Die Arbeit analysiert Textstellen, die die „Imitatio Christi“ explizit behandeln, und ordnet diese in Foucaults Konzept der Disziplinarmacht ein. Sie untersucht die Darstellung des Lebensideals im Kontext der religiösen und gesellschaftlichen Verhältnisse der Zeit.
Welche Schlüsselwörter beschreiben die Arbeit am besten?

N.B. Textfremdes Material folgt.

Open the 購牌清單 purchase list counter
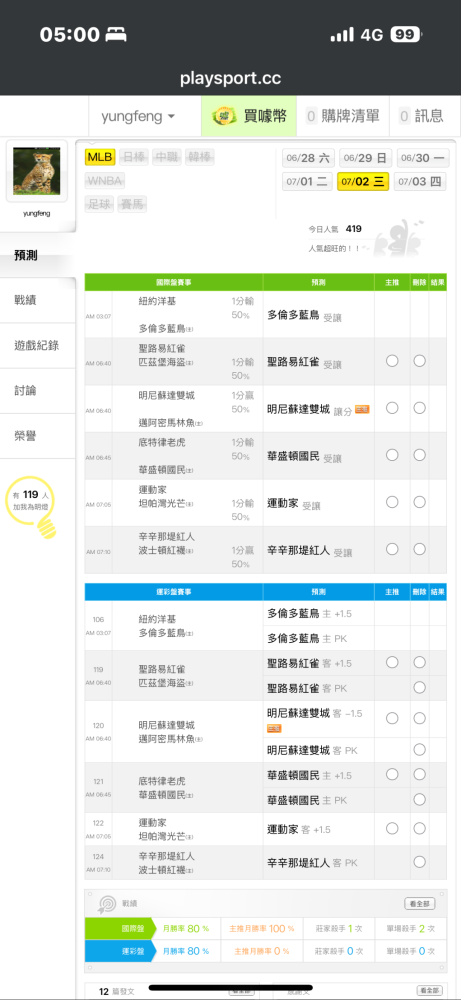The width and height of the screenshot is (461, 1000). pos(342,116)
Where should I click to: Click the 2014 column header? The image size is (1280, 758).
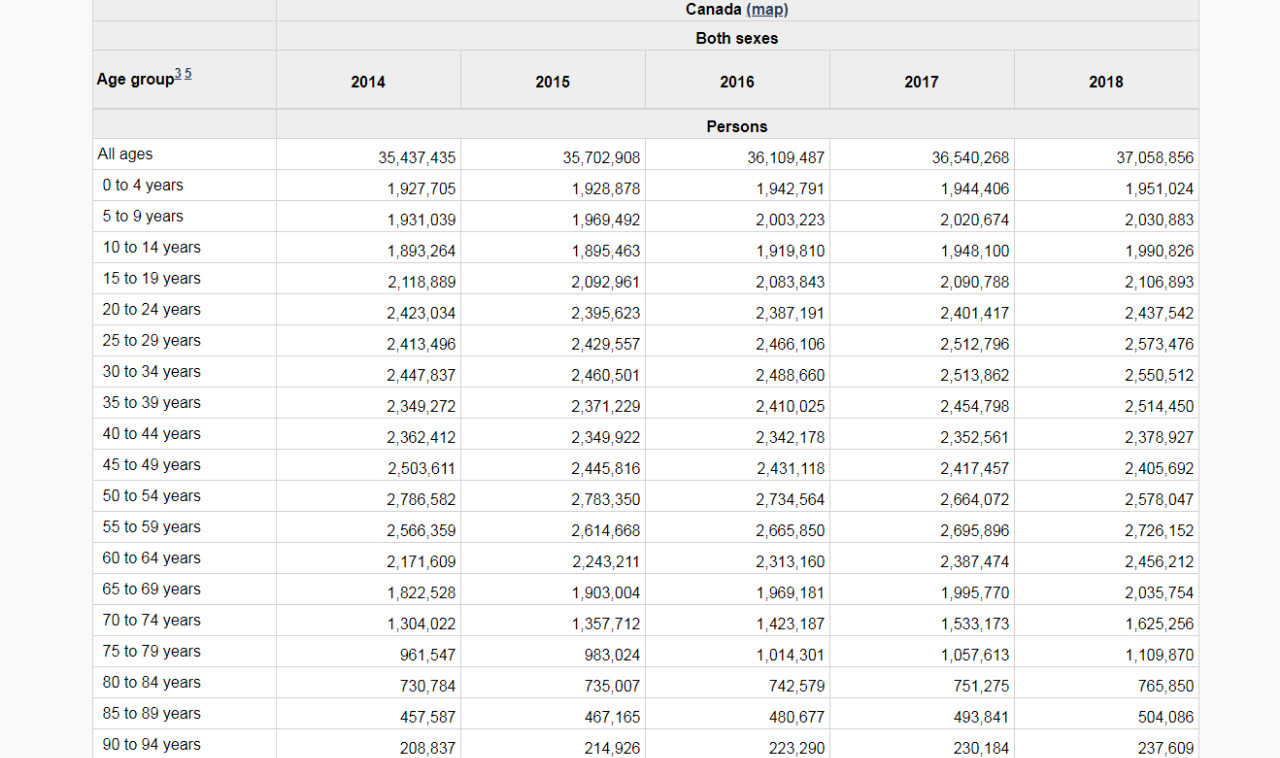click(x=368, y=82)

Schlüsselwörter sind: Imitatio Christi, Georg Büchner, Lenz, Disziplinarmacht, Foucault, Pietismus, religiöse Melancholie, Wahnsinn, Lebensideal, Normalisierung, Macht, Strafe.
Welche Kapitelzusammenfassungen werden geboten?
Die Zusammenfassung der Kapitel beschreibt die Einleitung als Einführung in die Thematik und die These der Arbeit. Die Ausführung analysiert Lebensideale im Kontext von Foucaults Theorie, die Darstellung der „Imitatio Christi“ in „Lenz“ (inkl. Wandermotiv und pietistischem Umfeld) und die religionskritische Ausarbeitung des Themas.
Für wen ist diese Arbeit gedacht?
Diese Arbeit ist für akademische Zwecke bestimmt und richtet sich an Leser, die sich mit Georg Büchner, der Erzählung "Lenz", dem Konzept der Disziplinarmacht und der "Imitatio Christi" auseinandersetzen möchten.